The Link Between Functioning Toilets and Justice

Open Society Foundations – In Khayelitsha, an informal settlement on the outskirts of Cape Town, residents play near toilets that are crumbling, clogged, and dirty. This lack of access to proper sanitation is not just a health hazard—it’s a crucial issue for development, safety, access to justice, and human rights.

The South African constitution guarantees the right to equality and dignity, and also an extensive list of socioeconomic rights, the realization of which is frustrated by a lack of access to basic sanitation facilities. Millions of South Africans still lack access to basic sanitation, including at least 500,000 in Cape Town.

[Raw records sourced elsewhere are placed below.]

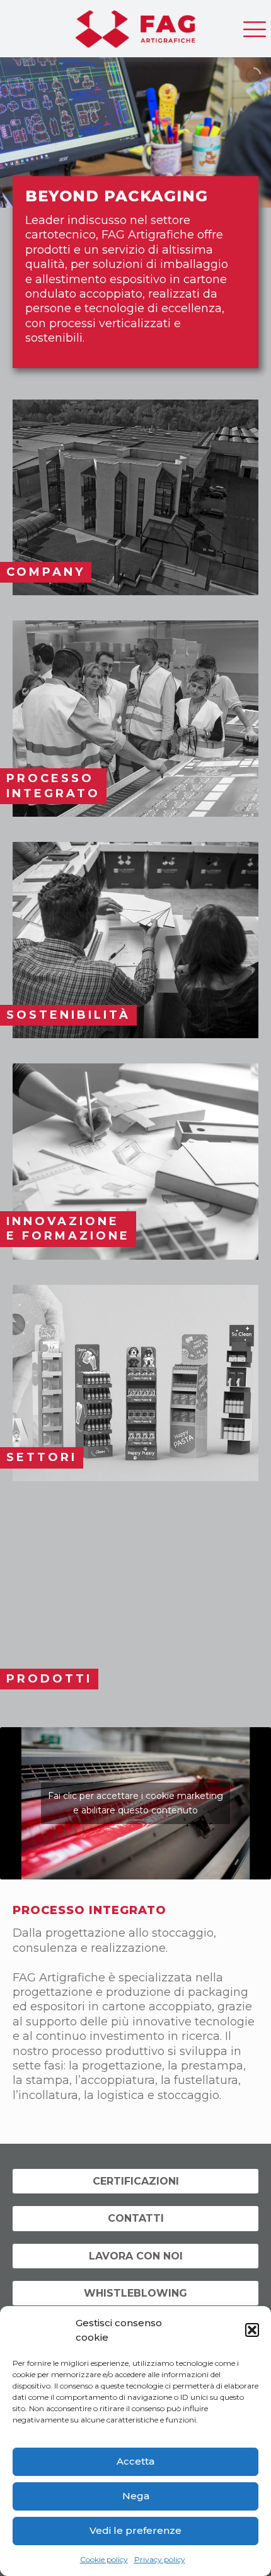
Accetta (135, 2461)
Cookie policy (104, 2559)
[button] (252, 2330)
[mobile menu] (254, 25)
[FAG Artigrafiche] (135, 25)
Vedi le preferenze (135, 2530)
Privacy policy (159, 2559)
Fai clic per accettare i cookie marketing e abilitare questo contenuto (135, 1803)
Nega (135, 2496)
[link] (135, 498)
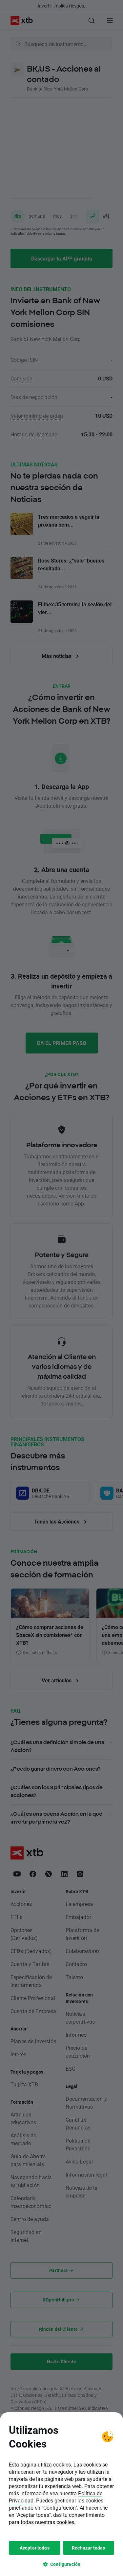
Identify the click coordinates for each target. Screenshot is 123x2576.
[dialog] (61, 2494)
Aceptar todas (35, 2548)
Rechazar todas (88, 2548)
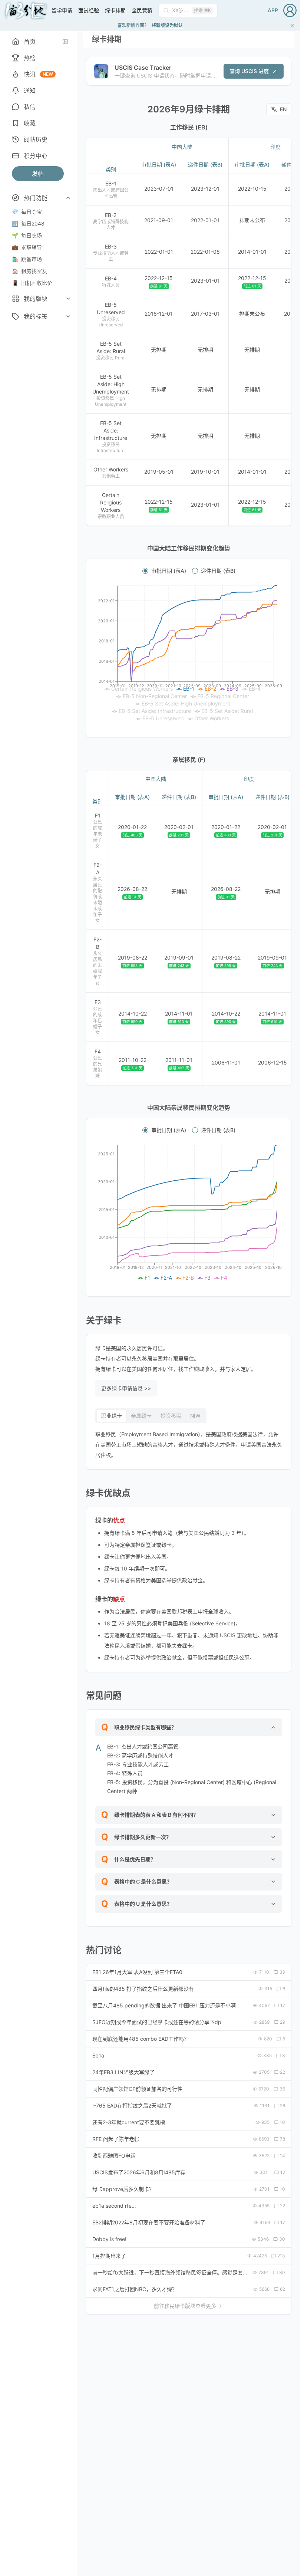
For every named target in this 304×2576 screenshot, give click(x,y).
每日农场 (27, 235)
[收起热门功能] (68, 198)
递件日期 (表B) (218, 570)
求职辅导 (27, 247)
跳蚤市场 (27, 259)
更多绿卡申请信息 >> (126, 1388)
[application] (188, 654)
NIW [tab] (195, 1415)
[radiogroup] (188, 571)
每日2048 (28, 223)
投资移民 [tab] (171, 1415)
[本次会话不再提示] (292, 25)
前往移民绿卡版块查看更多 (185, 2306)
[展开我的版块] (68, 299)
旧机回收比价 (32, 283)
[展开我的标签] (68, 316)
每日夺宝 (27, 211)
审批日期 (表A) (168, 570)
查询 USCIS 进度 (249, 71)
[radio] (145, 571)
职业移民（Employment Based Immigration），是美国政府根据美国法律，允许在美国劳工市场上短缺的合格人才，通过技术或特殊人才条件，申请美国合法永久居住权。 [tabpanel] (188, 1444)
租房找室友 (29, 271)
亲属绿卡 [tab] (141, 1415)
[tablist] (150, 1415)
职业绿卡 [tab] (111, 1415)
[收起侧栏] (65, 41)
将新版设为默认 (167, 25)
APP (273, 10)
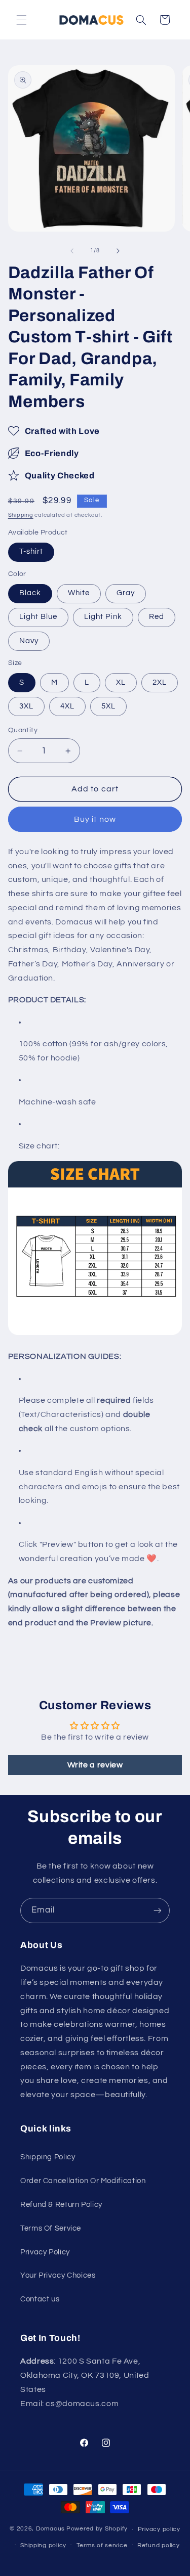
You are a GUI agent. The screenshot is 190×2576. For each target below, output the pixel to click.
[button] (21, 19)
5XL (108, 706)
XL (121, 682)
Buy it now (95, 819)
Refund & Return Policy (61, 2204)
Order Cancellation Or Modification (82, 2181)
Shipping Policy (47, 2157)
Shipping (20, 515)
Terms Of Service (50, 2228)
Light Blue (38, 616)
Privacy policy (159, 2529)
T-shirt (31, 551)
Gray (126, 593)
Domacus (50, 2529)
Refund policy (158, 2545)
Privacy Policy (45, 2252)
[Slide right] (118, 251)
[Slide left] (72, 251)
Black (30, 593)
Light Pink (103, 616)
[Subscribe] (157, 1910)
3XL (26, 706)
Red (156, 616)
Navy (29, 641)
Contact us (39, 2299)
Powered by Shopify (97, 2529)
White (79, 593)
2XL (160, 682)
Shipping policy (43, 2545)
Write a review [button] (95, 1765)
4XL (67, 706)
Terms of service (102, 2545)
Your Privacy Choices (58, 2275)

According to a recently released report [PDF] from a community-led social audit, a collaboration of the Social Justice Coalition and Ndifuna Ukwazi (Dare to Know), with technical assistance from the International Budget Partnership (IBP), accessing basic sanitation is still a daily struggle.

The report found that 26 percent of the0 toilets in Khayelitsha’s informal settlements do not work, with 15 percent of them blocked, 12 percent without water, and 6 percent without a sewage pipe. According to IBP, “In some cases, as many as 10 to 26 families were sharing a single toilet.”

The report’s key findings also showed a lack of proper worker safeguards: janitors do not have proper training, protective gear, or the required cleaning equipment, and only one in eight cleaners is inoculated against disease.

The lack of adequate sanitation services results in ill health and compromises safety. As the report notes, “Some residents are left to use open fields and bushes and become most vulnerable to criminal attacks, especially at night.”

No one should have to fear assault, rape, or murder while going to the toilet, yet this is an everyday reality for many South Africans and the world’s poor.

In our commitment to end poverty and ensure human development, community-led social audits offer one powerful way for the poor to seek access to justice from both the state and private providers of public services.

By attempting to verify public service delivery and facilitating transparency and accountability, the community-led social audit approach has been successful in exposing—and, over time, reducing—corruption andenhancing basic services in India and Ghana, and elsewhere in the global South.

In South Africa, the community used a social audit to investigate how ZAR 60 million (about US$5 million) of public resources was utilized.

The audit included the residents of Khayelitsha and various partners in inspecting 528 toilets and interviewing 193 Khayelitsha residents and 31 janitors. The report convincingly calls for specific and workable government actions to rectify gaps in services that are provided by the private sector via the local municipality.

The power of a community-led social audit shows why access to justice should be an element of the UN’s post-2015 sustainable development goals agenda. Access to justice is the vehicle for the realization of the right to development, providing practical and substantive content for its achievement. The community-led social audit is not just a victory for transparency and good governance, but also shows that marginalized communities can ensure that development is meaningful in their lives. It gives citizens the power to participate in decisions that directly affect them.

Demanding that fundamental rights be realized is not only imperative for development but also a constitutional and legal obligation that falls on the state. In other words, there can be no development without justice and freedom.

It’s time we ensure sustainable development starts with those who are most affected. With justice, we can do just that.